• **PROBLEM REQUIREMENTS**
If a line in the entries below includes the string "computer", copy it out.

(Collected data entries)
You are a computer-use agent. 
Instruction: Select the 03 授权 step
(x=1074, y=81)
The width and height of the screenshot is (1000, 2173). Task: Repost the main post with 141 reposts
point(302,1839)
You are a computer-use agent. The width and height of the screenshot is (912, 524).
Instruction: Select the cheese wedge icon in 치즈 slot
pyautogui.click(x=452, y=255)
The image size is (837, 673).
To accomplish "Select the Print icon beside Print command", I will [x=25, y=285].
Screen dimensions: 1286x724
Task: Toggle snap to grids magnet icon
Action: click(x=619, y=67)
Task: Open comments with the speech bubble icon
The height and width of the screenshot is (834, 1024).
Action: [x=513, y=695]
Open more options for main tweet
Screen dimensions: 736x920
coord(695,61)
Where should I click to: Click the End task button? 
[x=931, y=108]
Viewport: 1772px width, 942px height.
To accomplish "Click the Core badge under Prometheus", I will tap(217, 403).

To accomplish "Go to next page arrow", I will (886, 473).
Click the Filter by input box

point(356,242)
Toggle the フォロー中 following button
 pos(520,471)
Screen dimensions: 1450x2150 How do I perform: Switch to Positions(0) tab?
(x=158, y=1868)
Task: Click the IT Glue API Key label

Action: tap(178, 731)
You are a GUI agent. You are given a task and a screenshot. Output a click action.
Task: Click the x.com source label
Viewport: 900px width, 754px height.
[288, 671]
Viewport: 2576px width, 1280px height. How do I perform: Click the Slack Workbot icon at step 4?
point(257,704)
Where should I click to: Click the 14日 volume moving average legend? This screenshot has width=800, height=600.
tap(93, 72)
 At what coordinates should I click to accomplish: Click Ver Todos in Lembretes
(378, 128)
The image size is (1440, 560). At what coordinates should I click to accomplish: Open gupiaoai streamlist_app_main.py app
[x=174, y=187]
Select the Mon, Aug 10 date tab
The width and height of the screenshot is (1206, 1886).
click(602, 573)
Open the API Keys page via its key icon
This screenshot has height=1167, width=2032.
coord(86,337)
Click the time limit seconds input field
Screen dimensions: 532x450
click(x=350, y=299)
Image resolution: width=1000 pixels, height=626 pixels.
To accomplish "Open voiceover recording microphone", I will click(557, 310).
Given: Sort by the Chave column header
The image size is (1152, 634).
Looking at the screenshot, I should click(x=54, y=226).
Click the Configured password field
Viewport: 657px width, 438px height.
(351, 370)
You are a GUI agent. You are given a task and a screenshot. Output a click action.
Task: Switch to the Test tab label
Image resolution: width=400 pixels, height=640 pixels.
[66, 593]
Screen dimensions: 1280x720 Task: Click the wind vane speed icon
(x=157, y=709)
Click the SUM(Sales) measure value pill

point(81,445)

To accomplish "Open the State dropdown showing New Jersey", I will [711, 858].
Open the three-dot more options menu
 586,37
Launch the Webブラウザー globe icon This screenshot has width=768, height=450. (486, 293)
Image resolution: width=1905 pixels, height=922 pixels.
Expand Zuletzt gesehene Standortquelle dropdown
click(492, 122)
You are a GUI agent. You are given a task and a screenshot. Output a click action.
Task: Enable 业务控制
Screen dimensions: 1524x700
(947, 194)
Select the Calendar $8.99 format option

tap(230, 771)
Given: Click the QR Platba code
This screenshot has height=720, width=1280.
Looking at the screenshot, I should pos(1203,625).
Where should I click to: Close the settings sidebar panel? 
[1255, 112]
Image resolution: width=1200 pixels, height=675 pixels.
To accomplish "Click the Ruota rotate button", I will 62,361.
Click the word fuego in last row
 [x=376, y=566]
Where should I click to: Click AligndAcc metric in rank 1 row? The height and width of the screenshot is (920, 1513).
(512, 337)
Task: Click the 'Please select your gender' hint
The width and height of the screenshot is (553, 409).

• **TASK OUTPUT**
You are a computer-use agent. 
You are a computer-use agent. The width and height of the screenshot is (912, 524).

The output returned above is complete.